Unhappily, an eclipse of the moon occurred on the very eve of the intended movement. The imperfect astronomy of those days had not foretold the event, and the soothsayers could only conclude that Artemis, the especial guardian of Syracuse, was showing her anger against its assailants. They declared that the army must remain three times nine days in its present position. During this delay, the disconcerted plan became known to the Syracusans, who resolved to strike a blow while the enemy was within their reach. A battle by land and sea was the result. In the former, the Athenians beat off their assailants; but, in the latter, their fleet was utterly defeated and Eurymedon slain.
190.The Syracusans now resolved upon the total destruction of their enemy. They blocked up the Great Harbor by a line of vessels moored across its entrance. The only hope for the Athenians, perhaps for Athens itself, was to break this line, and to this end Nicias again prepared for battle. The amphitheater of hills which surround the harbor was crowded with spectators of either party, watching with anxious eyes the conflict upon which their fates depended. The water was covered with the yachts of wealthy Syracusans, ready to offer their services whenever they might be demanded. The first attack of the Athenians was upon the barrier of ships at the entrance of the harbor. It failed, and the Syracusan fleet of 76 triremes then engaged the 110 of the Athenians. The crash of the iron prows, the shouts of the combatants, and the answering groans or cheers of their friends upon the shore, filled the air with a perpetual clamor. For a long time the issue was doubtful, but, at last, the fleet of Nicias began to retreat toward the shore. A cry of despair arose from the Athenian army, answered by shouts of triumph from the pursuing vessels and the citizens on the walls.
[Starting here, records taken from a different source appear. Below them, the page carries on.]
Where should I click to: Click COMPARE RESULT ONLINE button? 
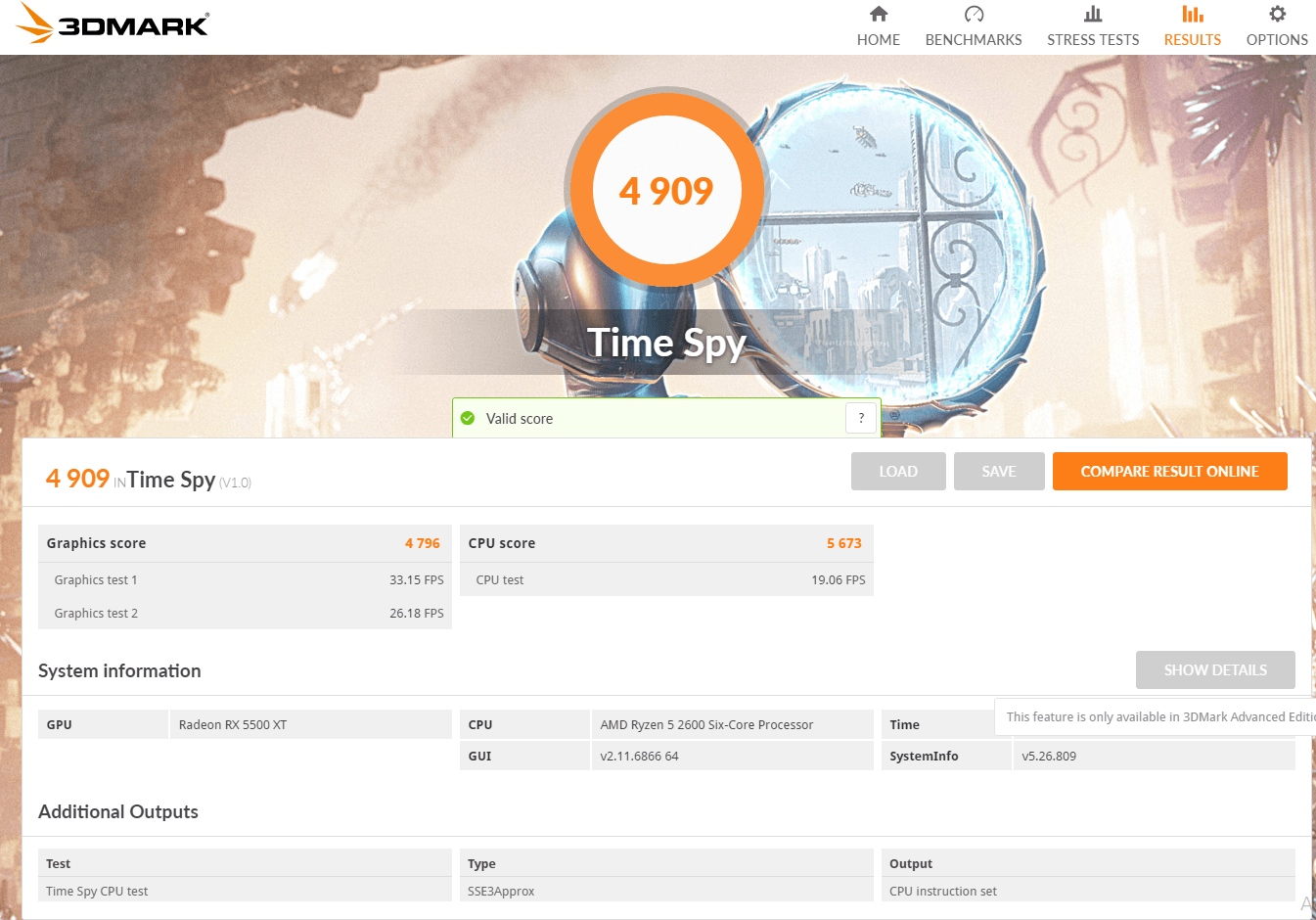click(x=1169, y=472)
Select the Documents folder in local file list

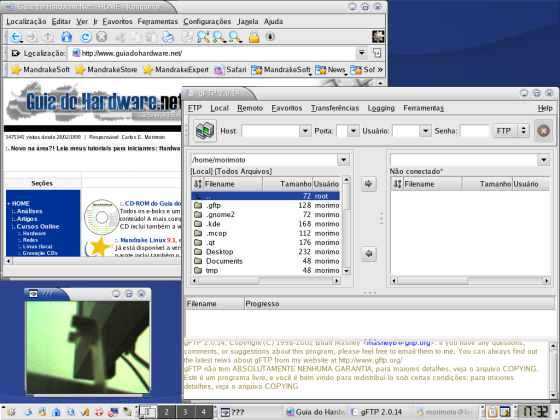(x=266, y=261)
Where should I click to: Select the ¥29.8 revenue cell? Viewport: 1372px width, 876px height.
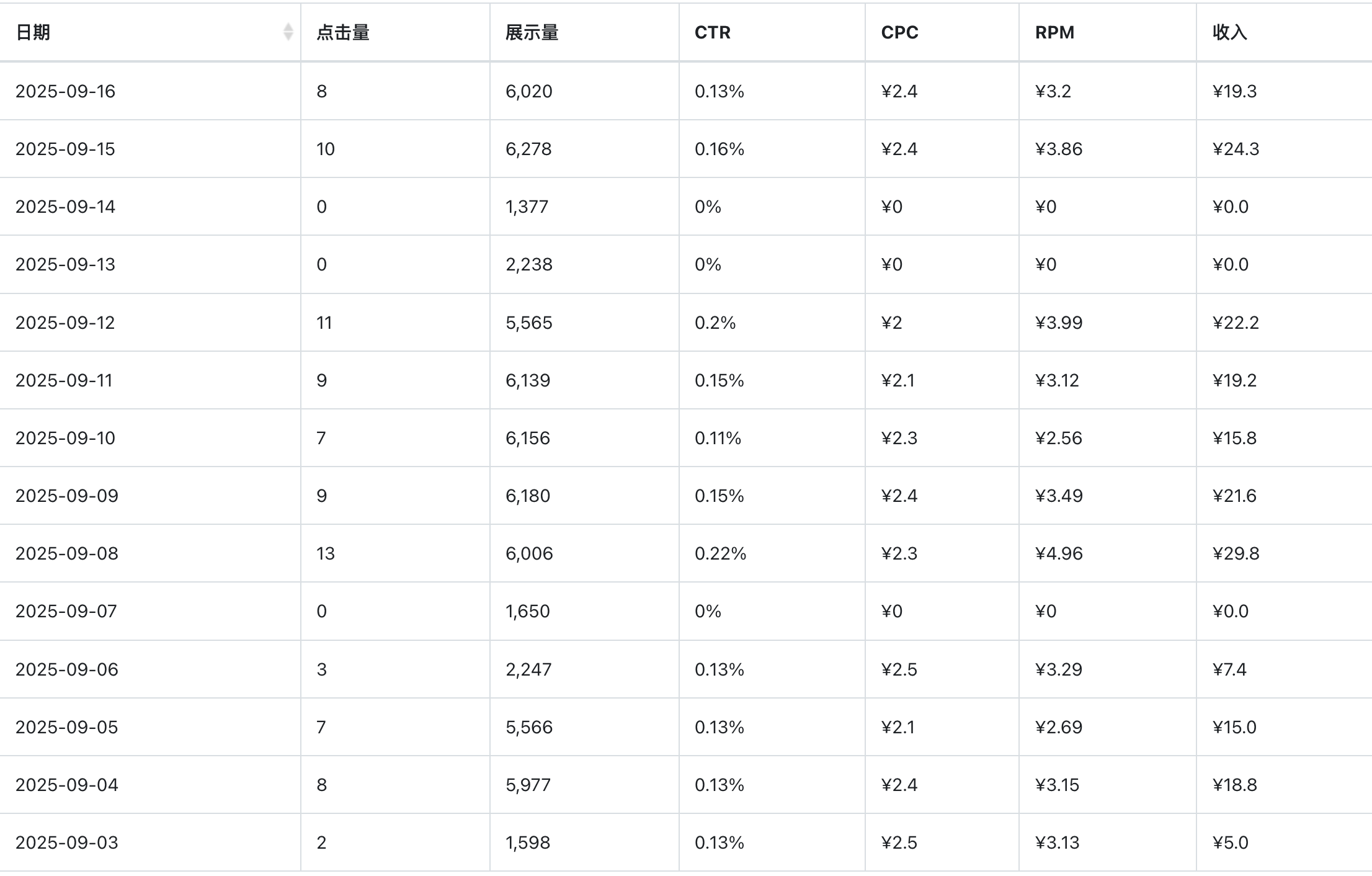(1236, 553)

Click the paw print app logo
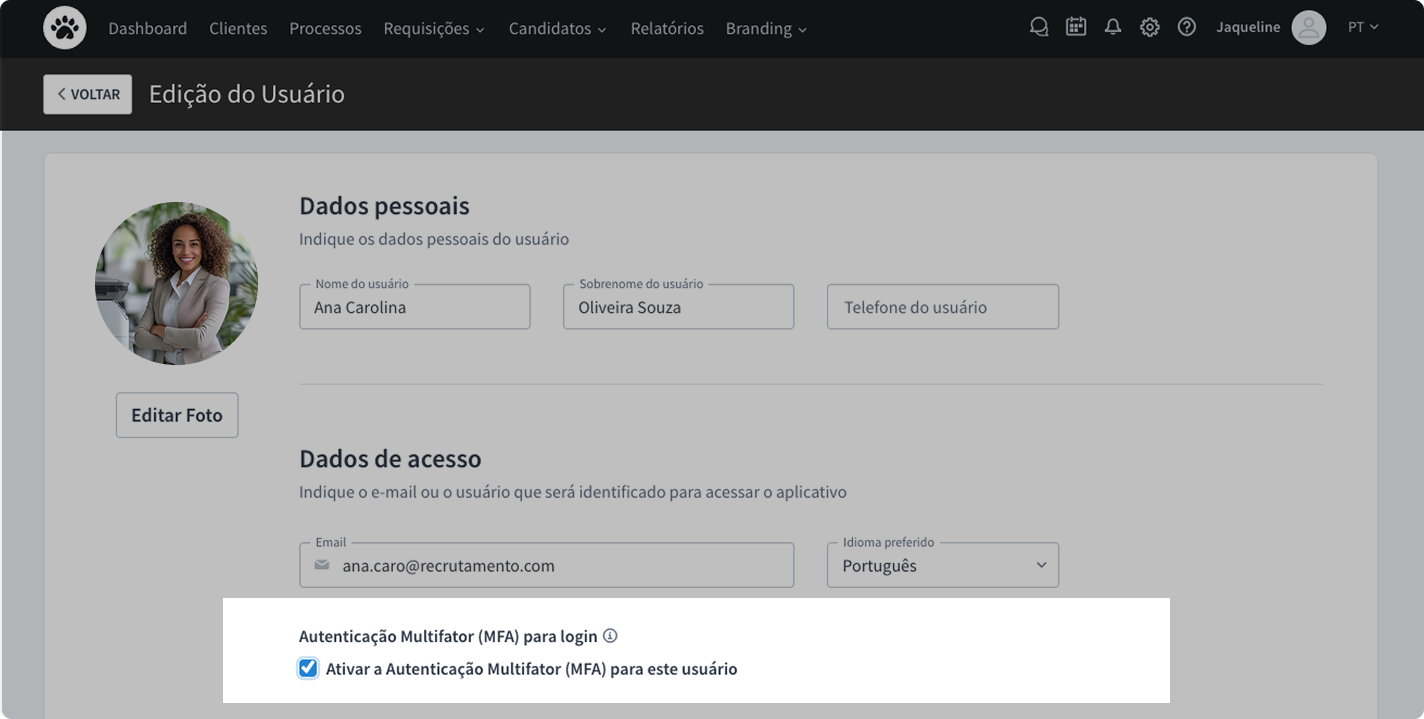click(x=64, y=27)
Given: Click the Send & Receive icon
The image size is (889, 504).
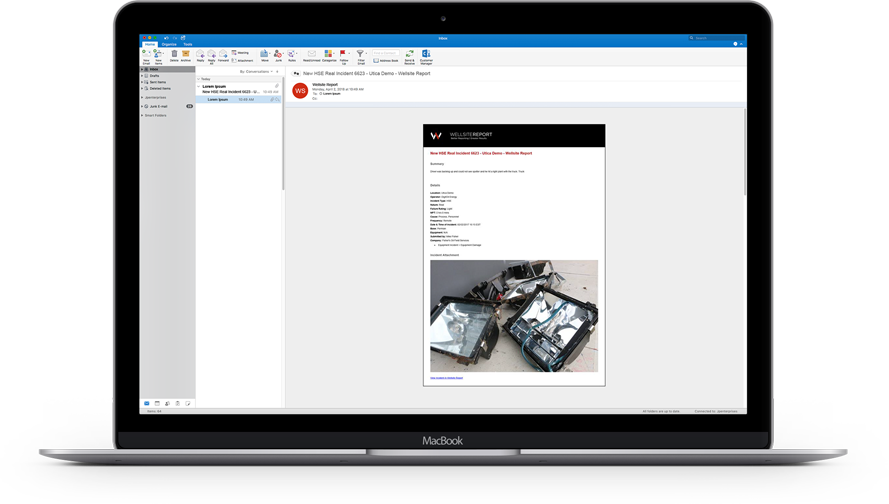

The Athenian fleet was now reduced to sixty vessels, and the Syracusan to fifty. Nicias and Demosthenes besought their men to renew the effort to force their way out of the harbor, but their spirits were so far broken that they refused any further combat by sea. The army still numbered 40,000 men, and it was resolved to retreat by land to some friendly city, where they could defend themselves until transports should arrive. If this design had been instantly put in execution, it might have been successful; for the Syracusans had given themselves up to drunken revelries, occasioned equally by the rejoicings over their victory and by the festival of Hercules, and had no thoughts to spare for their fugitive foe. But Hermoc´rates, the most prudent of their number, resolved to prevent what he foresaw would be the Athenian movement. He sent messengers to the wall, who pretended to come from spies of Nicias within the city, and warned the generals not to move that night, as all the roads were strongly guarded. Nicias fell into the snare, and sacrificed his last hope of escape.
191.On the second day after the battle, the army began its march toward the interior, leaving the deserted fleet in the harbor, the dead unburied, and the wounded to the vengeance of the foe. On the third day of the march, the road lay over a steep cliff, which was guarded by a Syracusan force. Two days’ assaults upon this position were unsuccessful, and the generals took counsel during the night to turn toward the sea. Nicias, with the van, succeeded in reaching the coast; but Demosthenes lost his way, was overtaken by the enemy, and surrounded in a narrow pass, where he surrendered the shattered remnants of his army, numbering six thousand men. Nicias was now pursued, and overtaken at the river Asina´rus. Multitudes perished in the attempt to cross. Pressed closely by the army of Gylippus, the rear rushed forward upon the spears of their comrades, or were hurled down the steep banks and carried away by the current. All order was lost, and Nicias surrendered at discretion. The generals were condemned to death. The common soldiers, imprisoned in the stone-quarries, without food or shelter, suffered greater miseries than all that had preceded. A few who survived were sold as slaves, and theirtalents and accomplishments won, in some instances, the friendship of their masters.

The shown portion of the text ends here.